Saturday 13 September 2008

Theory of Mind

Richard Dawkins insists on applying a probability test on the hypothesis of God. For him it is the right thing to do. He believes that if the probability is infinitesimally small, we can, as we use to do in physics and mathematics, assume that it is equal to zero.

Well, I have a problem with this approach. If we are talking about an entity that is intelligent, wilful, planning and executing, we are talking about a mind.

The problem with the mind is that we all experience directly only our own minds. They are the only reality. Minds of other people we learn to accept as existing and we assume that they are similar to ours but we never know for sure.
The ability to imagine another mind, to create a model of another intelligent entity that is different from us and yet able to proceed and understand the information about shared reality is one of the skills that most of us learn from during the preoperational developmental stage at the age of about 4.
J Piaget, the psychologist I mentioned earlier, called it the Theory of Mind.

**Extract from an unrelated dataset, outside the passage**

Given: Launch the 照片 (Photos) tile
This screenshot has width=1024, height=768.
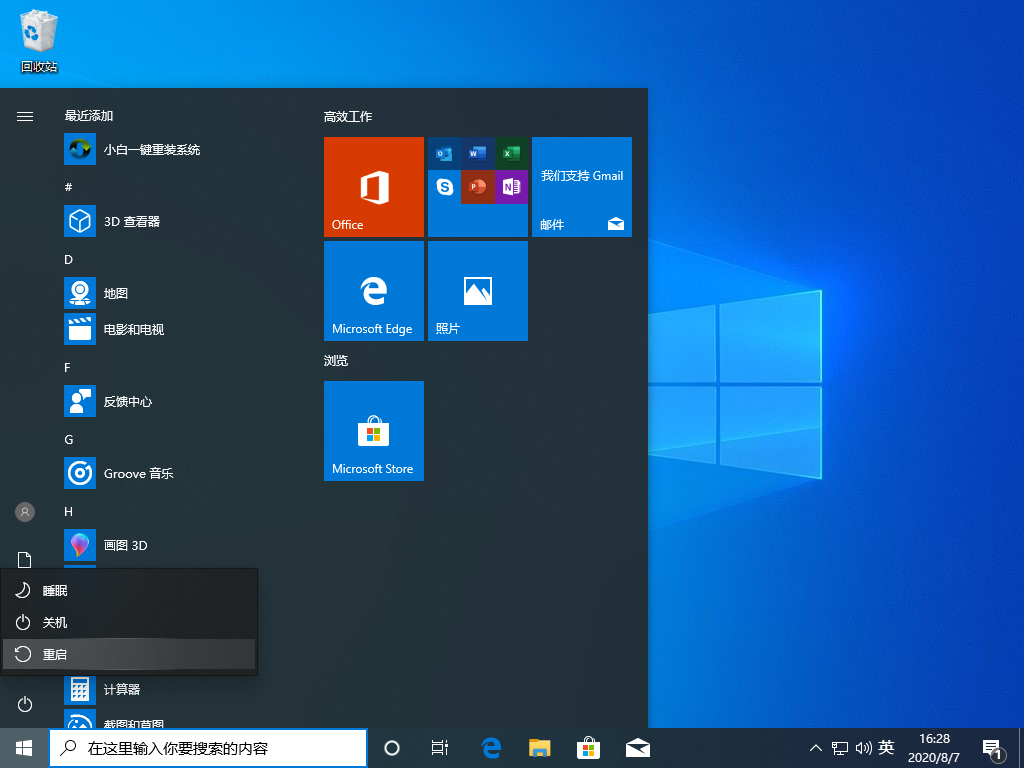Looking at the screenshot, I should click(477, 291).
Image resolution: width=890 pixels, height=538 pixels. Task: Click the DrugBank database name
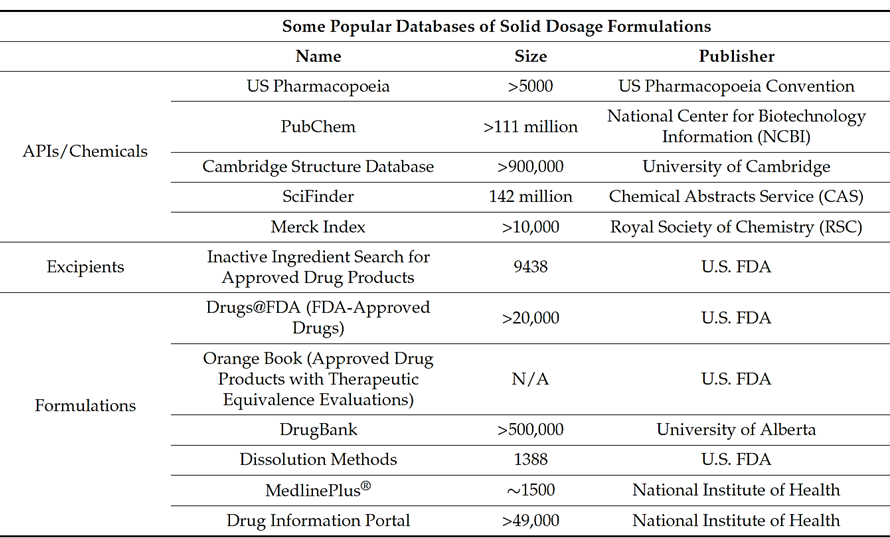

They designed a test, which younger children usually fail. In this test children observe a play between two puppets. One of them hides something in a box and then goes away. Then the other one comes and moves the hidden object into another location. When the first puppet returns, children are asked where she will look for her property. Children who mastered the theory of mind usually rightfully answer that she will look for in the box she put it in. They know that their knowledge is not automatically shared by others.

This is a very important competence. It lays a foundation for our ability to empathise and sympathise with others. It is finely tuned in psychologists and psychiatrists but also in detectives and salesmen.

Funny thing is, we cannot prove that the other person has a mind of their own. There is no probability test and if one needs such a test to decide if their fellow human has a mind, they will probably decide against it.

As I mentioned it is a skill not mastered by everybody. Psychopaths and narcissists as well as these with the Asperger’s disorder just cannot imagine that other people feel and react like them. That is, they observe other people’s behaviour, their face expression; they hear their words and screams, but they cannot internalise their feelings. We know that the part of the brain that contains ‘mirroring’ neurons is damaged in people who suffer with these disorders.

They are really terrifying because they don’t care. They don’t feel responsible for the harm they cause to others, because, for them, they are the only conscious beings. They see the world as full of machines, whose functions they need to learn to be able to use them adequately. They no more feel remorse for hurting another man that we would when breaking a car. Yes, we can be unhappy about the loss, but we wouldn’t apologise to it.

What I am trying to say is that even if this Super-Brain, which possible existence I outlined previously, existed, we wouldn’t be able to design an experiment to test its Mind. There is no way of knowing if he is/would be conscious.

But we can choose whether we believe he is – or not.